Supplied information:
'''

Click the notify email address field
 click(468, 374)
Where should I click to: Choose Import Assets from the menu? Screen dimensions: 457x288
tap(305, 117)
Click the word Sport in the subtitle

'''
'''

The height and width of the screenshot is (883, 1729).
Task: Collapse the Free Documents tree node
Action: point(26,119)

'''

Your task: Print, without alteration, only the lines above between the one holding "Click the notify email address field" and the one holding "Click the word Sport in the subtitle", inclusive.

Answer to the exercise:
Click the notify email address field
 click(468, 374)
Where should I click to: Choose Import Assets from the menu? Screen dimensions: 457x288
tap(305, 117)
Click the word Sport in the subtitle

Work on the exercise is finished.